その場合買主を通じて他にその秘密が漏洩する可能性も否定できませんので、当事者に対して契約によって知り得た相手方の秘密についての守秘義務をこの条項によって設けています。

(専属的合意管轄)
第12条 甲及び乙は、本契約および本契約に基づく個別契約に関して裁判上の紛争が生じた場合は、○○地方裁判所を第一審の専属的合意管轄裁判所とすることに合意する。

契約当事者の間で紛争状態が発生した場合に、どこの裁判所で裁判をするのかということについての取り決めです。
民法の原則は義務の履行をしなければならない場所から最寄りの裁判所、義務を履行しなければならない者の住所から最寄りの裁判所で裁判が定められていますが、現在では遠隔地間の企業同士の取引も考えられますから、わざわざ遠く離れた裁判所に足を運ぶのは非効率的です。
そのため、契約書に利用する裁判所を取り決めておくことで、遠くの裁判所に出向く労力が発生しないようにしておきます。

(規定外事項)
第13条 この契約に定めのない事項又はこの契約の条項の解釈に疑義を生じたときは、甲乙協議の上定めるものとする。

契約書に書かれていないトラブルが生じる可能性や契約書の解釈に相違が生まれる可能性も考えられます。
その場合でも、甲乙間の協議で円滑に問題解決を探る旨を定めておくことでできるだけトラブルが深刻化しないようにします。

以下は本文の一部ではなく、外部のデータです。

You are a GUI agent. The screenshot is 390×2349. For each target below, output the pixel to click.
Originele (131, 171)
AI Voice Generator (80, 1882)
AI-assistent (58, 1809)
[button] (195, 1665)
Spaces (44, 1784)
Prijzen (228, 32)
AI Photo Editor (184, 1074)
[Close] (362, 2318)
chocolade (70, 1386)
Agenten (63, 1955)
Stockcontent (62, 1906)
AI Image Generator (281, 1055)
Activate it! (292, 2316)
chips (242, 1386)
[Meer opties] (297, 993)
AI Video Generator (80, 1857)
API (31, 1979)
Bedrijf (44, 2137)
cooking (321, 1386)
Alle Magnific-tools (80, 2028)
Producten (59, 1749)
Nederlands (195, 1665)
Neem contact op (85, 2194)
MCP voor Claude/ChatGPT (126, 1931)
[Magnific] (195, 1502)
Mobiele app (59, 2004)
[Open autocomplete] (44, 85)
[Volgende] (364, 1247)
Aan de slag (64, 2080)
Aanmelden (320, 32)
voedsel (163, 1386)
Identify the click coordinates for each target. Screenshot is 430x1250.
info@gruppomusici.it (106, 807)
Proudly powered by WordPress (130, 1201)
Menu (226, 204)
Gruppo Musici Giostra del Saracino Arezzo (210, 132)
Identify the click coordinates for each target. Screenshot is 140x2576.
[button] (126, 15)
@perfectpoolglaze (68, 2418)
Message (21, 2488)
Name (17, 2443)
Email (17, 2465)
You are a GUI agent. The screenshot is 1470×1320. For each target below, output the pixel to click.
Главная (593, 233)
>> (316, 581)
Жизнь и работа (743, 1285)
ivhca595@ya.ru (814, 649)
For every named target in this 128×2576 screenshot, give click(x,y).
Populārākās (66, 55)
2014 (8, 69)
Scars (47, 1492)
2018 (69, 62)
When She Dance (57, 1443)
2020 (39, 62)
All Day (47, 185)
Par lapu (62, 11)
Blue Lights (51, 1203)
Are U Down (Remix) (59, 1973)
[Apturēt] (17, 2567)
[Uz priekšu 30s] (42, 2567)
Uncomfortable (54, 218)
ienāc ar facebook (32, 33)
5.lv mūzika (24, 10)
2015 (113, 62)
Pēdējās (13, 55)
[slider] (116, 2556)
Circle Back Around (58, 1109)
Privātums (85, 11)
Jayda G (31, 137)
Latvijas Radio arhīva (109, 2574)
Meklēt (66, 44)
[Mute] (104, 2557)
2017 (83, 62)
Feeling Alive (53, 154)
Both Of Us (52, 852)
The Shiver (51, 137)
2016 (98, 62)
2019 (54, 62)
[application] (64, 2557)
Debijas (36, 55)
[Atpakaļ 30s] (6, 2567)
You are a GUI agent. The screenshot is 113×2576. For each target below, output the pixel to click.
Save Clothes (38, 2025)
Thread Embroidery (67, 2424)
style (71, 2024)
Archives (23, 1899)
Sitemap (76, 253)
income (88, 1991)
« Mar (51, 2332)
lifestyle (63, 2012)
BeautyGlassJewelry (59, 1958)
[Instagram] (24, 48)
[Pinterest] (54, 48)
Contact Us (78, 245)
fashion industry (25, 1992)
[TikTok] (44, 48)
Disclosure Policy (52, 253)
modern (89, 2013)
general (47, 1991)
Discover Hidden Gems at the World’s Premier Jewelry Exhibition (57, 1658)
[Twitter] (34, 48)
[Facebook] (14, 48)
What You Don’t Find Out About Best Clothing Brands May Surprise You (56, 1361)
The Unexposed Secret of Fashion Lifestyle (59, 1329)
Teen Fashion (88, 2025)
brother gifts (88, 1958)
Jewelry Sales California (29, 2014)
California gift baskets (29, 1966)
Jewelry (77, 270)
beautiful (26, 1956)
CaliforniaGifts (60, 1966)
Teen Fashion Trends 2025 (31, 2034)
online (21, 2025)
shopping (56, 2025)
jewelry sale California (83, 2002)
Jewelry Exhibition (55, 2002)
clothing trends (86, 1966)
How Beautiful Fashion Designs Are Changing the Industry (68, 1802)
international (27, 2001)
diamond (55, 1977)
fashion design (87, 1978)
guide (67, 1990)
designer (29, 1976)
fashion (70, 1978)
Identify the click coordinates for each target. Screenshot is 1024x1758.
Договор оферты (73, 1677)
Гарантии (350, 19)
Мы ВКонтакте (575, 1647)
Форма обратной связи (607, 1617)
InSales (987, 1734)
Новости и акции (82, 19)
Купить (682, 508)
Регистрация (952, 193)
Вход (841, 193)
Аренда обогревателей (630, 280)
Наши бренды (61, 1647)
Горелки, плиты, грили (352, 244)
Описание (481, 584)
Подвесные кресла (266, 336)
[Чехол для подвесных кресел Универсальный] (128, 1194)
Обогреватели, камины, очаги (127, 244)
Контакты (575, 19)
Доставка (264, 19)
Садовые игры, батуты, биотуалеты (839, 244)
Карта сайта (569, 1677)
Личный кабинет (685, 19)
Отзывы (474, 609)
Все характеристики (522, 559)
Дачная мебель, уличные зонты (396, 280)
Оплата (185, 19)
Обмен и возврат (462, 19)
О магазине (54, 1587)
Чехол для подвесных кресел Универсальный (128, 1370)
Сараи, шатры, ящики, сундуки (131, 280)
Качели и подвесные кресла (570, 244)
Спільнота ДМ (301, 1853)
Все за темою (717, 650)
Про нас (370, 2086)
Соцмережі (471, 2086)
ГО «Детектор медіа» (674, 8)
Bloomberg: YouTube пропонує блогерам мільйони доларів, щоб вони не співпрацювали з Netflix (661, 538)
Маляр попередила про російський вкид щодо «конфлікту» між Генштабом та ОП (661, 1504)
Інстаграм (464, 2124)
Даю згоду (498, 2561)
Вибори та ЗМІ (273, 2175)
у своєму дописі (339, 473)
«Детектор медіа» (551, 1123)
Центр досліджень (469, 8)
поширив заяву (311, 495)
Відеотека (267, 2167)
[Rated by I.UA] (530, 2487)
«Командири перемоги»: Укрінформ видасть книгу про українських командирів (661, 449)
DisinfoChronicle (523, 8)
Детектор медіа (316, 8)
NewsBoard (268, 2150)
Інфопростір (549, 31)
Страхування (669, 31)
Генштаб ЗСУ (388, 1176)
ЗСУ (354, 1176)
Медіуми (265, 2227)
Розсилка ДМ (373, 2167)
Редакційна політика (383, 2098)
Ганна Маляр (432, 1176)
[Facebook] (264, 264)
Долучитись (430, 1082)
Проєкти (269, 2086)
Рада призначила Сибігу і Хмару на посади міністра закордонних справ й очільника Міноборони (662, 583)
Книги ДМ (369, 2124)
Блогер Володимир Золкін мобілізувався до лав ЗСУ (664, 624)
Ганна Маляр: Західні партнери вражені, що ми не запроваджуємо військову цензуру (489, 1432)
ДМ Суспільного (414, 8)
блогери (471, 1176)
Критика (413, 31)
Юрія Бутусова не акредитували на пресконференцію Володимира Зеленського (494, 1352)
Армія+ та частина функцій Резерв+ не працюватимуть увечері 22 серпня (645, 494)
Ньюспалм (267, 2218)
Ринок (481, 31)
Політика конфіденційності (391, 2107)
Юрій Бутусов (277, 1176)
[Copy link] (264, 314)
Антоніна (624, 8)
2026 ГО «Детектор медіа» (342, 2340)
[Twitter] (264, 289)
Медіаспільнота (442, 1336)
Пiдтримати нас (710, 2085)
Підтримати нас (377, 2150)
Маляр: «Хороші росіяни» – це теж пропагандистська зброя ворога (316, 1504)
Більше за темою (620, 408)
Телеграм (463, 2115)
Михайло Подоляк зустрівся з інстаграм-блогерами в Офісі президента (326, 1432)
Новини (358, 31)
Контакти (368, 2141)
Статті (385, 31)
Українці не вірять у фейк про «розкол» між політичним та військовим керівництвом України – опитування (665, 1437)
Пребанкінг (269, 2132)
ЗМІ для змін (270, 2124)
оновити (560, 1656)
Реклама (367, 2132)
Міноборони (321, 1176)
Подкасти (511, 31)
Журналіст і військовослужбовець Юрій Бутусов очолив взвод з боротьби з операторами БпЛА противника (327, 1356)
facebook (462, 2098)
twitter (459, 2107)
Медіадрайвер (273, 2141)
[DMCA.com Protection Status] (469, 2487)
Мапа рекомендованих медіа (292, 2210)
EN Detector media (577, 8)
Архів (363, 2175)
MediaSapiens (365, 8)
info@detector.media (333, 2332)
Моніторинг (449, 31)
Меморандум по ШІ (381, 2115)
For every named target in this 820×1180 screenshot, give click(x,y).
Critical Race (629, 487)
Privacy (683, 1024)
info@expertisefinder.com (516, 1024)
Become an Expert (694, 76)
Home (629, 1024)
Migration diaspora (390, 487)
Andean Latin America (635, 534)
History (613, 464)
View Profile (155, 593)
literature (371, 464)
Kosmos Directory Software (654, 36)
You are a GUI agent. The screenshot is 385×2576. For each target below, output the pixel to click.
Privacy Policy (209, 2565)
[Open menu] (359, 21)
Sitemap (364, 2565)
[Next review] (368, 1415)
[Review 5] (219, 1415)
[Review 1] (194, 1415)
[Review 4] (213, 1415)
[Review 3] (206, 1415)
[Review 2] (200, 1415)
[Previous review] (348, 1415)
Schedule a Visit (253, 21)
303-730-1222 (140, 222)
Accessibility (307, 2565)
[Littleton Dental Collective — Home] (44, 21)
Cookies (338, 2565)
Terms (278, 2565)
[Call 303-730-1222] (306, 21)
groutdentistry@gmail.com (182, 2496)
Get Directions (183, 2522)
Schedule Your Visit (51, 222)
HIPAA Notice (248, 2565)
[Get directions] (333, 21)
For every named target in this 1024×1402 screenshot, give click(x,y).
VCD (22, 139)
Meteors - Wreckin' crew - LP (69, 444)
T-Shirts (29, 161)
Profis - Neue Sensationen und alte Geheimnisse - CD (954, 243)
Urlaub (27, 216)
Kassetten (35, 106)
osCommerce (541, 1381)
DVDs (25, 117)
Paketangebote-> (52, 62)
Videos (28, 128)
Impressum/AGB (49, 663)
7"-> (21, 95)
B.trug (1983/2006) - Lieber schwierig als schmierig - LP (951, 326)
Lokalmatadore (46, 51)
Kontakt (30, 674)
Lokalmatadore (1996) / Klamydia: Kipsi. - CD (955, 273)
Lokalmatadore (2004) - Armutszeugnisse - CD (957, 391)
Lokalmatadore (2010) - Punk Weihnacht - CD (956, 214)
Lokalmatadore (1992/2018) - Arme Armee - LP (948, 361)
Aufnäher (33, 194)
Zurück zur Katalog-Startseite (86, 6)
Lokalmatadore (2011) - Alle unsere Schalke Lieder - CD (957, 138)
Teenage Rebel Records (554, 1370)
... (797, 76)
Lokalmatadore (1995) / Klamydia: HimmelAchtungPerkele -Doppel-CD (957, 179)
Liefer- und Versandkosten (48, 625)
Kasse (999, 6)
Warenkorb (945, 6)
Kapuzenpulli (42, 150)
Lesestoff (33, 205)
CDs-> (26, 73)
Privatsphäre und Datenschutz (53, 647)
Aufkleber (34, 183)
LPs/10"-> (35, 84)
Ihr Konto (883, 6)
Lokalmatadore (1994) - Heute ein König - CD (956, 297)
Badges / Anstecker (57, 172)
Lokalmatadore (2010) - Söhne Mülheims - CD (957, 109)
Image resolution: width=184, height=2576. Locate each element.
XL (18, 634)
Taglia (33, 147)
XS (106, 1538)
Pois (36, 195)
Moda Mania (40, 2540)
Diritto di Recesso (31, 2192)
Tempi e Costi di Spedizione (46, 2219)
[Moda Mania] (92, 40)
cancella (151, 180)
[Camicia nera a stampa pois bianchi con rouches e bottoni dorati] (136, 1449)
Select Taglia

以上、基本的な売買契約における契約書の内容の例とその意味を解説しましたが、契約書は丸写しではなく取引内容に応じて柔軟に改変していく必要があります。
作成した契約書が不備や漏れ、ミスがないか慎重にチェックをすることも忘れてはいけません。条項に穴があれば作成していないのと同じになってしまいます。
チェックができたら、契約日の記載を正確に行い、次に各甲乙丙の氏名を本人の手書きで記入し、最後に実印で押印をします。
この一連の流れを欠くと、どんなに立派な売買契約書も有事の際にただの紙切れになる恐れがあります。不明点があれば行政書士の中には初回相談料無料で対応してくれる契約書のエキスパートも多いですから、相談することをおすすめします。